1. Thieves' slang. In phrases to give gammon (see quot. 1720). to keep in gammon: to engage (a person's) attention while a confederate is robbing him.
1720 A. Smith Hist. Highwaymen III. 358 Give me Gammon. That is, to side, shoulder, or stand close to a Man, or a Woman, whilst another picks his, or her Pocket. 1821 D. Haggart Life 51 Going out at the door, Bagrie called the woman of the house, kept her in gammon in the back~room, while I returned and brought off the till. Ibid. 68, I whidded to the Doctor, and he gave me gammon.

2. Talk, chatter.
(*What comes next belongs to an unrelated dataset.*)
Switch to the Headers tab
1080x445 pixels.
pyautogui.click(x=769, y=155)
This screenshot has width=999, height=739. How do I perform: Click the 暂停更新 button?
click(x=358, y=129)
Usually gammon and patter.
1781 G. Parker View Soc. I. 208, I thought myself pretty much a master of Gammon, but the Billingsgate eloquence of Mrs. PI not only exceeded me, but outdid all that I had ever known eloquent in that way. 1789 I Life's Painter (ed. 2) 186 Gammon and Patter, Jaw talk, etc. 1796 Grose's Dict. Vulgar Tongue, Gamon and Patter, commonplace talk of any profession; as the gamon and patter of a horse-dealer, sailor, etc.
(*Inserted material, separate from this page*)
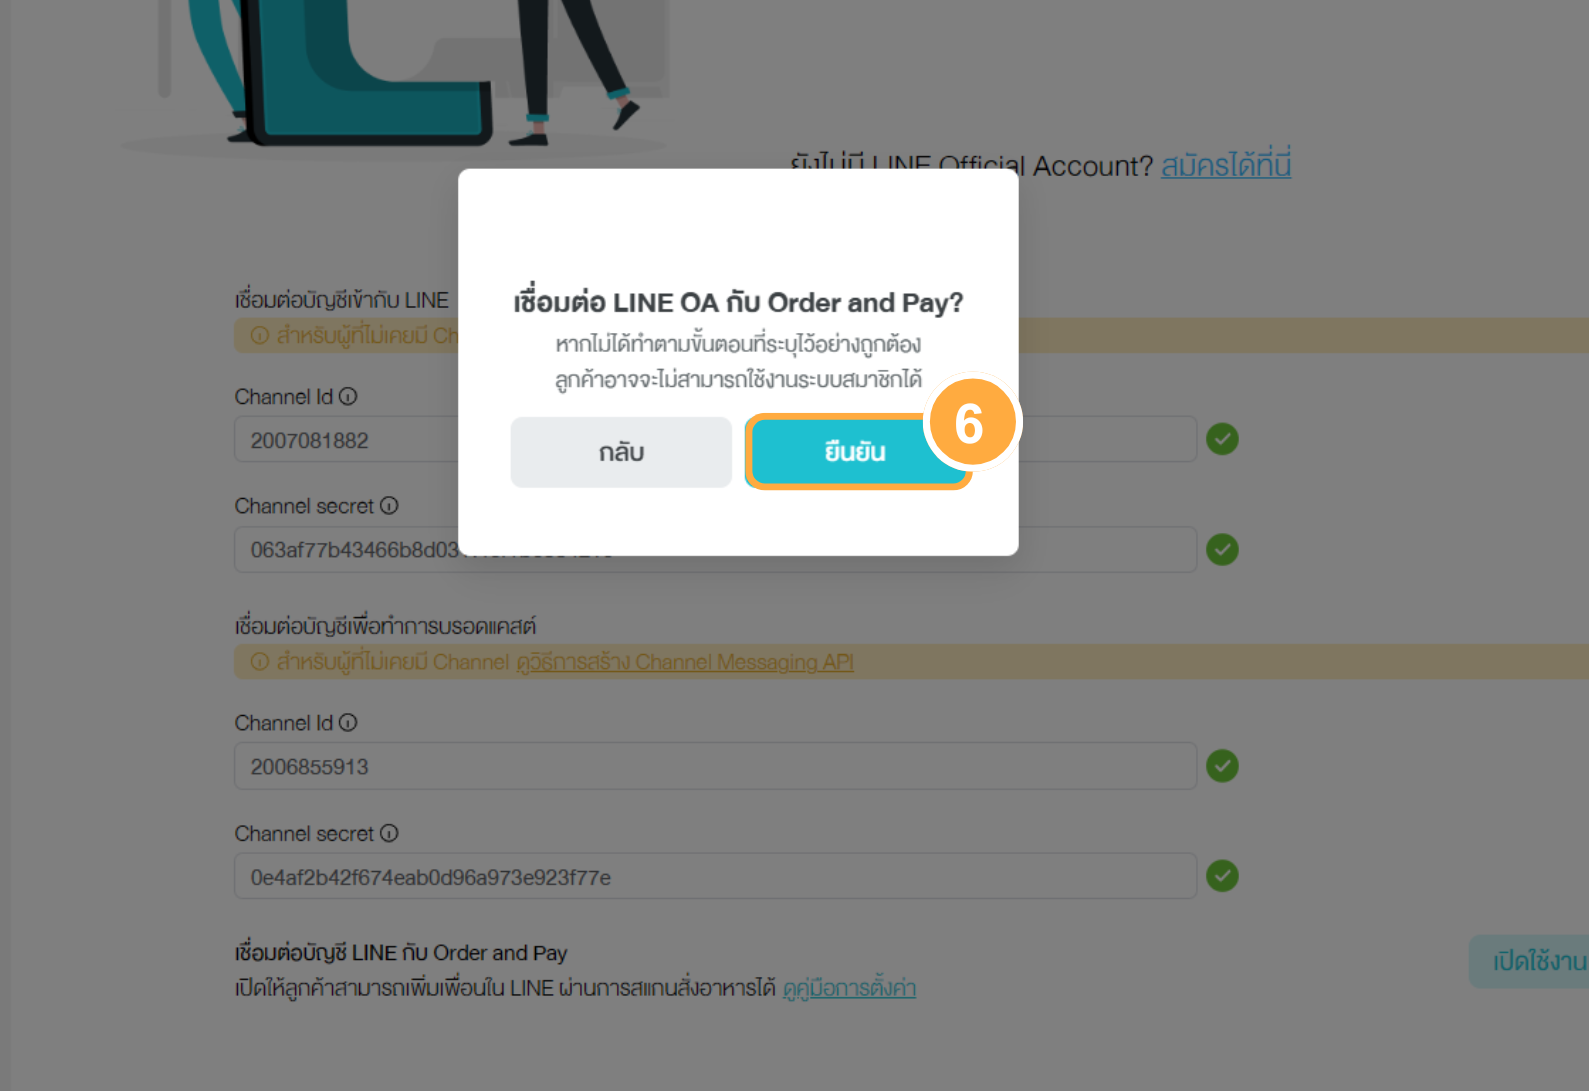Go back using the กลับ button
The image size is (1589, 1091).
(621, 452)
3. Ridiculous nonsense suited to deceive simple persons only; ‘humbug’, ‘rubbish’.
1805 T. Harral Scenes of Life III. 105 ‘Come, come, none of your gammon!’ cried one, ‘tell us where the other black sheep is’. 1811 Lex. Balatron. s.v., What rum gamon the old file pitched to the flat. 1811 J. Poole Ham. Travestie 30 Come, that won't do, my lord;—now that's all gammon. 1837 Dickens Pickw. xxiv, Some people maintains that an Englishman's house is his castle. That's gammon. 1845 Disraeli Sybil (Rtldg.) 285 Morley has got round them, preaching moral force, and all that sort of gammon. 1870 H. Smart Race for Wife x, Come, old fellow, no gammon.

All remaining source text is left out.